Dowd is again absolutely correct. But sometimes, people are more important than truth. At the very least, sometimes, truths do not need to be verbalized—think “Honey, does this dress make me look husky?”—if it means preserving a relationship and respecting the other person’s dignity.
A First Amendment right to free speech is not a moral obligation to freely speak every single truth that pops into our head the moment it comes to us. If it were, we would all lead a much lonelier existence.
All contexts are not equal, but what does remain equal is the inherent dignity and worth of the people one engages with. This means that in no environment should truth be pursued at literally any cost. It is when we neglect to recognize the humanity and dignity in every person, including those with whom we disagree, that we feel justified in demonizing them, cutting them off, and even hospitalizing them.
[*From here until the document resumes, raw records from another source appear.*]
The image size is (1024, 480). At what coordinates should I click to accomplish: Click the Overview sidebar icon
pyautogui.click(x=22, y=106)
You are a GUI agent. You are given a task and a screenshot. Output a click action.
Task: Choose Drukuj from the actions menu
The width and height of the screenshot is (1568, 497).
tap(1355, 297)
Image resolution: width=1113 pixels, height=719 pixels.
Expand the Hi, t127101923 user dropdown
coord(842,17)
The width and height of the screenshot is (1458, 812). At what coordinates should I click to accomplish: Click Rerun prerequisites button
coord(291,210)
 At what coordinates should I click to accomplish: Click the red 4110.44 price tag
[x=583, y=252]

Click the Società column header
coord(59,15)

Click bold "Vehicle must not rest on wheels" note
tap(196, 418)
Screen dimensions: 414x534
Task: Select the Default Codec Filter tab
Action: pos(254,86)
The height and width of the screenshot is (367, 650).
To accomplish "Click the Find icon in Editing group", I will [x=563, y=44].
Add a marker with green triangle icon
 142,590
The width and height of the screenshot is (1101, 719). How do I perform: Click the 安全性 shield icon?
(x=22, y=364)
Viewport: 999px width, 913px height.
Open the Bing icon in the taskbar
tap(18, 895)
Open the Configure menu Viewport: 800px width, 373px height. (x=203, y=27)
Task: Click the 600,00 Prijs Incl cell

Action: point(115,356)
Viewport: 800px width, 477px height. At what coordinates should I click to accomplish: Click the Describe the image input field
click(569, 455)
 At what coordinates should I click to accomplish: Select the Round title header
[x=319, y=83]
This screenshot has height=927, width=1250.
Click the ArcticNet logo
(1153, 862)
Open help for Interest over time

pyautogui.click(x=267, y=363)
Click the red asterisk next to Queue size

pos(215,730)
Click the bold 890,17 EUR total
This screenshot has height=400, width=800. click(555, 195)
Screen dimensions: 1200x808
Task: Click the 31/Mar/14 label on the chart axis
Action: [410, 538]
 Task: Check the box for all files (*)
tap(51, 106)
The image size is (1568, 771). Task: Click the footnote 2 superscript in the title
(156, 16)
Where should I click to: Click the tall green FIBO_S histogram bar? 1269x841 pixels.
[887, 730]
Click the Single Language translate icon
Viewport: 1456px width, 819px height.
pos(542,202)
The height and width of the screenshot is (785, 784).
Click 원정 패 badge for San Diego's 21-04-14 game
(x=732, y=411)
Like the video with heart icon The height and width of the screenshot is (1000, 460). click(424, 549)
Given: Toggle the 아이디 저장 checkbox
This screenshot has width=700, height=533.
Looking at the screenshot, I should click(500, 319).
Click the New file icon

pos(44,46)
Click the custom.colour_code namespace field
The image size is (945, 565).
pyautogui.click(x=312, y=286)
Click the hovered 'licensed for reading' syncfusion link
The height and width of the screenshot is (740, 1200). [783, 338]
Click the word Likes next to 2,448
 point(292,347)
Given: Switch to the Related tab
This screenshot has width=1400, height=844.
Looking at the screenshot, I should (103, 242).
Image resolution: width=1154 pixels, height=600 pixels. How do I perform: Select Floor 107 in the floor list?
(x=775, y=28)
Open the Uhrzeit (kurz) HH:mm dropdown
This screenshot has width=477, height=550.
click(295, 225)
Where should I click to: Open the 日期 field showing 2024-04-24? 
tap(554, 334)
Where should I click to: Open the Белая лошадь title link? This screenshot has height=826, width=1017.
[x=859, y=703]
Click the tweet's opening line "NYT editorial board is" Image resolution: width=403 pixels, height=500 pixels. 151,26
Indeed, respect for one another amidst passionate disagreement is a cornerstone of our democratic republic. A pluralistic, egalitarian, increasingly varied democratic republic like ours can survive only when its citizens are willing and able to live along one another amid deep difference.
True civility, or moderating words and actions for the sake of respecting others’ dignity, does not mean completely avoiding discussion on current issues of great importance, whether it is possible violent conflict with North Korea or the recent controversy over Aziz Ansari and the #metoo movement (captured brilliantly by another SNL sketch).
It simply means placing people’s dignity before the prize of winning an argument. Armed with this tactic, we can not only better tolerate the Aunt Ednas in our lives, but perhaps we can even better love them to the end of a more harmonious—and certainly a less aggravating—Easter dinner for all.